CORONA — Two city immunization centers in the Bronx and Queens are set to close in the coming weeks — leaving only one in the city and sparking a protest by health care advocates and local politicians who are worried about the state of public health in the neighborhood.
The Department of Health plans to close the walk-in clinic in Corona, at 34-33 Junction Blvd., on August 21.
They also plan to close a clinic in the Tremont section of the Bronx. The move would leave only one city immunization center in Fort Greene.
Health care advocates and union leaders from District Council 37 protested Tuesday at City Hall, saying the plan is “a threat to public health and safety.”
Judith Arroyo, the president of the union that represents public health nurses, said the Department of Health made the decision to close the clinics without consulting with the community.
“We can’t understand why Commissioner [Dr. Thomas] Farley is abandoning what is his core function of the Department of Health, and one of the reasons for it’s existence,” she said.
According to the union, the Corona clinic served more than 15,000 patients, including over 4,000 children, in 2012.
The Department of Health, though, said the decision to close the clinics was not taken lightly — and noted there are over 20 primary providers that provide a similar service in the borough.
“While we are reluctant to close clinics, the agency has decided to restructure and consolidate services to preserve essential functions and reduce overall cost of operations, knowing that less than 1% of all vaccinations in NYC occur at our clinics,” they said in a statement.

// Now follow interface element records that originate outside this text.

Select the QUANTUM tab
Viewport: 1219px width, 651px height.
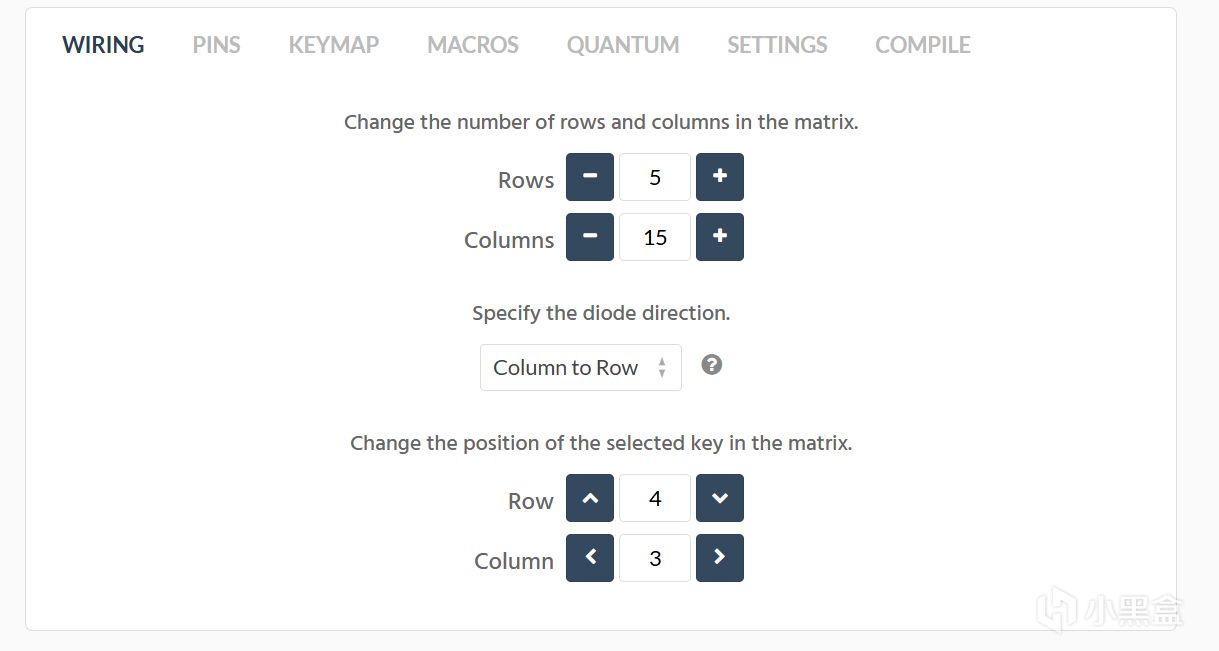tap(623, 45)
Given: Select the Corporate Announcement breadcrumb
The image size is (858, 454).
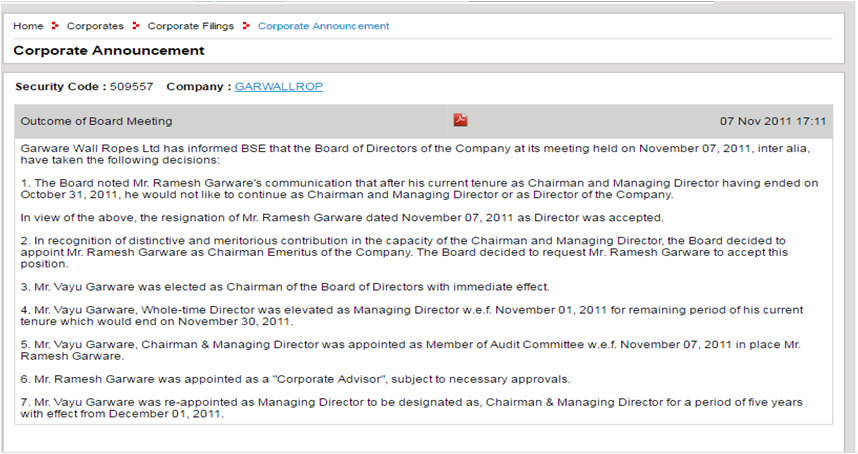Looking at the screenshot, I should (x=323, y=26).
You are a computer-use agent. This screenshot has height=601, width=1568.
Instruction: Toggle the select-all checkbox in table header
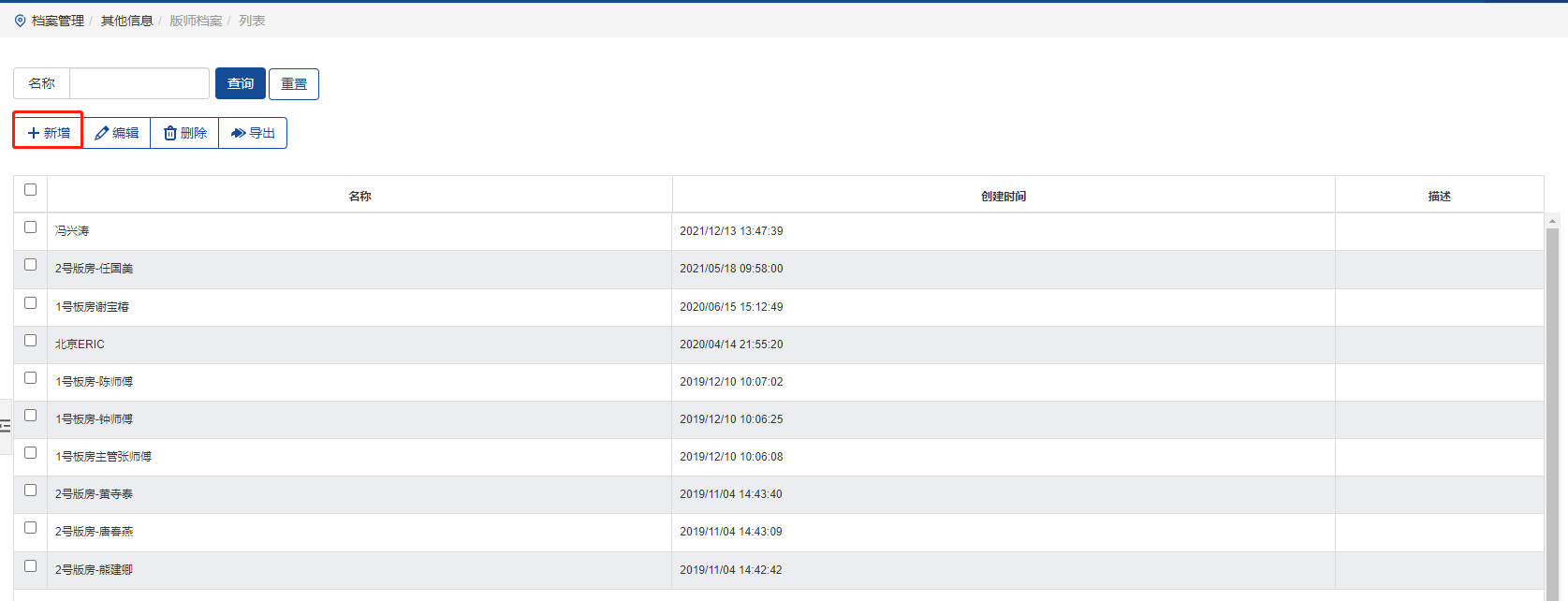(30, 190)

Residents can also get free or low-cost immunizations at 22 private primary providers in Queens, and they are still available at the department's clinic in Fort Greene, Brooklyn.
The staff at both clinics would be reassigned, they said.

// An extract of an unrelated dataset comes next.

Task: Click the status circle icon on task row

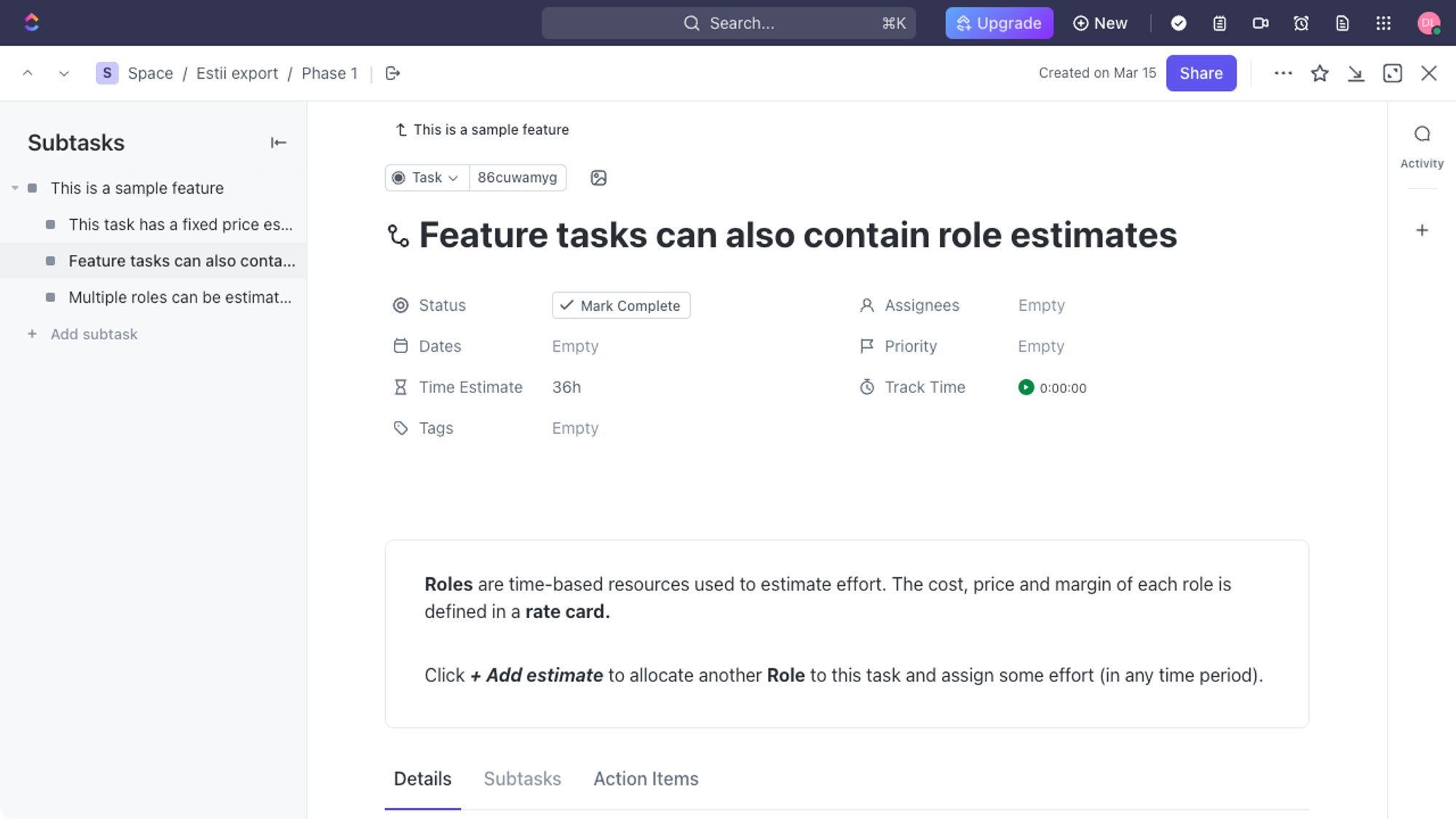Action: (51, 261)
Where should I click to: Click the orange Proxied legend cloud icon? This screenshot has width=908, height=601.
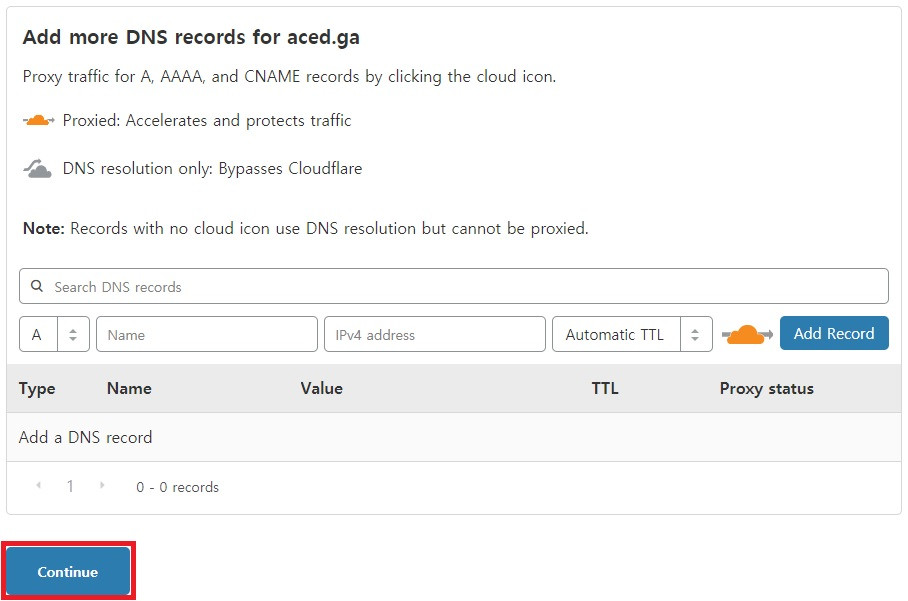click(37, 118)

Councilwoman Julissa Ferreras said the timing of the closure was especially troubling as many parents rush to get their children immunized before the start of school.

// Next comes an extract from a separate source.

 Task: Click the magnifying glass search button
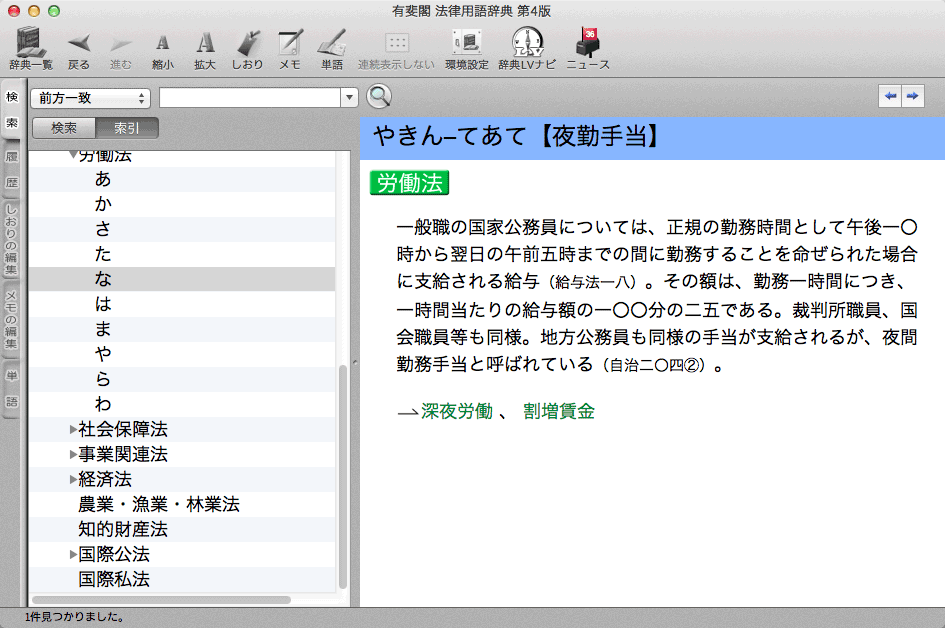click(x=379, y=97)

“The loss of these immunization clinics will not only create a burden for hundreds of New Yorkers who currently rely on their services, but it could also lead to significant public health risks,” she said in a statement.
And state Sen. Jose Peralta blasted the city for cutting an “essential children’s health provider” in Corona as the neighborhood’s population grows.
"Parents in this community already have a hard time finding a seat for their children in a real classroom, now the city wants to make it harder for them to get their kids immunized for school,” he said in a statement.